PROBLEM TO SOLVE:
The required output is the full listing below, reproduced word for word.

RAW DATA:

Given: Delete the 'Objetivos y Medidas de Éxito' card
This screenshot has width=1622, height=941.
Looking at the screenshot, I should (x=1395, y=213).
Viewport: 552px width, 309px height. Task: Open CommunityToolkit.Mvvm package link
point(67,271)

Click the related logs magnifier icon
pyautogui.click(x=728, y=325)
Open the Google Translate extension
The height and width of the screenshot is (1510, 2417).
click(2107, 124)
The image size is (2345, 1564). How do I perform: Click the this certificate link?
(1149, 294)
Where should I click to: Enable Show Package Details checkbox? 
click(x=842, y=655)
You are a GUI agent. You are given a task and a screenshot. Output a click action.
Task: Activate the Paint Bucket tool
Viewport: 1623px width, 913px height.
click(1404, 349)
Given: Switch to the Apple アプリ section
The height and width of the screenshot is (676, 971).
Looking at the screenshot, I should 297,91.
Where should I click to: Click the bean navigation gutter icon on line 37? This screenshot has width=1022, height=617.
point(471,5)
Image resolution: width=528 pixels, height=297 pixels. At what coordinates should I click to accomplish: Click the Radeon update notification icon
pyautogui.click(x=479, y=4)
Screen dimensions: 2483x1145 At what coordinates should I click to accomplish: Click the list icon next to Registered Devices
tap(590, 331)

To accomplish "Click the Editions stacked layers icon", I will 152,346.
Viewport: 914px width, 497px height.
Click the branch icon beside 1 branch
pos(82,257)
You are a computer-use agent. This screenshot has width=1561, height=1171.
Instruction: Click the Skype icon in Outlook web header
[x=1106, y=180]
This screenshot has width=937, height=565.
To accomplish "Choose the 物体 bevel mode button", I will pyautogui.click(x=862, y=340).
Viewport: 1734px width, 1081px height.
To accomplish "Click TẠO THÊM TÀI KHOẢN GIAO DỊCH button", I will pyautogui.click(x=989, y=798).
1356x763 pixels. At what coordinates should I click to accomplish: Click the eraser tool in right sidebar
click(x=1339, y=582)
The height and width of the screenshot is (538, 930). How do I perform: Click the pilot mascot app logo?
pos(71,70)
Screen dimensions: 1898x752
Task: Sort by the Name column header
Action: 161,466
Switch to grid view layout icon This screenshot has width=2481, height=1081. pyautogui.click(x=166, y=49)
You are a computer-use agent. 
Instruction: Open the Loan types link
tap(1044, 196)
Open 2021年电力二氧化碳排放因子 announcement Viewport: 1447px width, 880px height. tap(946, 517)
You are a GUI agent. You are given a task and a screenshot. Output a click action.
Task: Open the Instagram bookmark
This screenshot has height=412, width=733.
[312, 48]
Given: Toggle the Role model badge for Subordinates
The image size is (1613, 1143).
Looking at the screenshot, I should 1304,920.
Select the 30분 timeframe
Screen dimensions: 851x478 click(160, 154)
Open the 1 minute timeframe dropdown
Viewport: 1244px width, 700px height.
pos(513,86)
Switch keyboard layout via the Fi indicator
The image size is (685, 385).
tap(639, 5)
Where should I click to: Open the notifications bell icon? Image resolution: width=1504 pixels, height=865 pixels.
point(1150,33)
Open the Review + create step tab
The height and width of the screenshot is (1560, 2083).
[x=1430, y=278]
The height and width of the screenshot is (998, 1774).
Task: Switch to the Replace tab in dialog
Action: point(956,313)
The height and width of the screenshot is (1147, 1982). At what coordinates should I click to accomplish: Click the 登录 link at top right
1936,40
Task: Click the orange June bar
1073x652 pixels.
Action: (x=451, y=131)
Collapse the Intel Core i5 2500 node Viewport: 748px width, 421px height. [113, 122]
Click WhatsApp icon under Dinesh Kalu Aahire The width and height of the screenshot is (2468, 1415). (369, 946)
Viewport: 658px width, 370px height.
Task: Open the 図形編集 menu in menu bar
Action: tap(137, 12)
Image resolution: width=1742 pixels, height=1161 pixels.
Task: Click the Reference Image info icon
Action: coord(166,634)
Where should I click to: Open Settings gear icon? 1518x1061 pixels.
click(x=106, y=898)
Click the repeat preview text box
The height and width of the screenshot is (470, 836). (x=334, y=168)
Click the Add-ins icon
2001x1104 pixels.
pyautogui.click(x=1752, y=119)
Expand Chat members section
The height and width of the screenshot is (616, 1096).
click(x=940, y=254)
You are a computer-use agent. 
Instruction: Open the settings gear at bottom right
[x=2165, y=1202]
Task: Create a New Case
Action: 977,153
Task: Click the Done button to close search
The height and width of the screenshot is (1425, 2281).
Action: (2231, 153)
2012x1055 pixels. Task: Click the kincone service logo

OUTPUT OF THE EXERCISE:
Given: Delete the 'Objetivos y Medidas de Éxito' card
This screenshot has width=1622, height=941.
Looking at the screenshot, I should (x=1395, y=213).
Viewport: 552px width, 309px height. Task: Open CommunityToolkit.Mvvm package link
point(67,271)

Click the related logs magnifier icon
pyautogui.click(x=728, y=325)
Open the Google Translate extension
The height and width of the screenshot is (1510, 2417).
click(2107, 124)
The image size is (2345, 1564). How do I perform: Click the this certificate link?
(1149, 294)
Where should I click to: Enable Show Package Details checkbox? 
click(x=842, y=655)
You are a GUI agent. You are given a task and a screenshot. Output a click action.
Task: Activate the Paint Bucket tool
Viewport: 1623px width, 913px height.
click(1404, 349)
Given: Switch to the Apple アプリ section
The height and width of the screenshot is (676, 971).
Looking at the screenshot, I should 297,91.
Where should I click to: Click the bean navigation gutter icon on line 37? This screenshot has width=1022, height=617.
point(471,5)
Image resolution: width=528 pixels, height=297 pixels. At what coordinates should I click to accomplish: Click the Radeon update notification icon
pyautogui.click(x=479, y=4)
Screen dimensions: 2483x1145 At what coordinates should I click to accomplish: Click the list icon next to Registered Devices
tap(590, 331)

To accomplish "Click the Editions stacked layers icon", I will 152,346.
Viewport: 914px width, 497px height.
Click the branch icon beside 1 branch
pos(82,257)
You are a computer-use agent. This screenshot has width=1561, height=1171.
Instruction: Click the Skype icon in Outlook web header
[x=1106, y=180]
This screenshot has width=937, height=565.
To accomplish "Choose the 物体 bevel mode button", I will pyautogui.click(x=862, y=340).
Viewport: 1734px width, 1081px height.
To accomplish "Click TẠO THÊM TÀI KHOẢN GIAO DỊCH button", I will pyautogui.click(x=989, y=798).
1356x763 pixels. At what coordinates should I click to accomplish: Click the eraser tool in right sidebar
click(x=1339, y=582)
The height and width of the screenshot is (538, 930). How do I perform: Click the pilot mascot app logo?
pos(71,70)
Screen dimensions: 1898x752
Task: Sort by the Name column header
Action: 161,466
Switch to grid view layout icon This screenshot has width=2481, height=1081. pyautogui.click(x=166, y=49)
You are a computer-use agent. 
Instruction: Open the Loan types link
tap(1044, 196)
Open 2021年电力二氧化碳排放因子 announcement Viewport: 1447px width, 880px height. tap(946, 517)
You are a GUI agent. You are given a task and a screenshot. Output a click action.
Task: Open the Instagram bookmark
This screenshot has height=412, width=733.
[312, 48]
Given: Toggle the Role model badge for Subordinates
The image size is (1613, 1143).
Looking at the screenshot, I should 1304,920.
Select the 30분 timeframe
Screen dimensions: 851x478 click(160, 154)
Open the 1 minute timeframe dropdown
Viewport: 1244px width, 700px height.
pos(513,86)
Switch keyboard layout via the Fi indicator
The image size is (685, 385).
tap(639, 5)
Where should I click to: Open the notifications bell icon? Image resolution: width=1504 pixels, height=865 pixels.
point(1150,33)
Open the Review + create step tab
The height and width of the screenshot is (1560, 2083).
[x=1430, y=278]
The height and width of the screenshot is (998, 1774).
Task: Switch to the Replace tab in dialog
Action: point(956,313)
The height and width of the screenshot is (1147, 1982). At what coordinates should I click to accomplish: Click the 登录 link at top right
1936,40
Task: Click the orange June bar
1073x652 pixels.
Action: (x=451, y=131)
Collapse the Intel Core i5 2500 node Viewport: 748px width, 421px height. [113, 122]
Click WhatsApp icon under Dinesh Kalu Aahire The width and height of the screenshot is (2468, 1415). (369, 946)
Viewport: 658px width, 370px height.
Task: Open the 図形編集 menu in menu bar
Action: tap(137, 12)
Image resolution: width=1742 pixels, height=1161 pixels.
Task: Click the Reference Image info icon
Action: coord(166,634)
Where should I click to: Open Settings gear icon? 1518x1061 pixels.
click(x=106, y=898)
Click the repeat preview text box
The height and width of the screenshot is (470, 836). (x=334, y=168)
Click the Add-ins icon
2001x1104 pixels.
pyautogui.click(x=1752, y=119)
Expand Chat members section
The height and width of the screenshot is (616, 1096).
click(x=940, y=254)
You are a computer-use agent. 
Instruction: Open the settings gear at bottom right
[x=2165, y=1202]
Task: Create a New Case
Action: 977,153
Task: Click the Done button to close search
The height and width of the screenshot is (1425, 2281).
Action: (2231, 153)
2012x1055 pixels. Task: Click the kincone service logo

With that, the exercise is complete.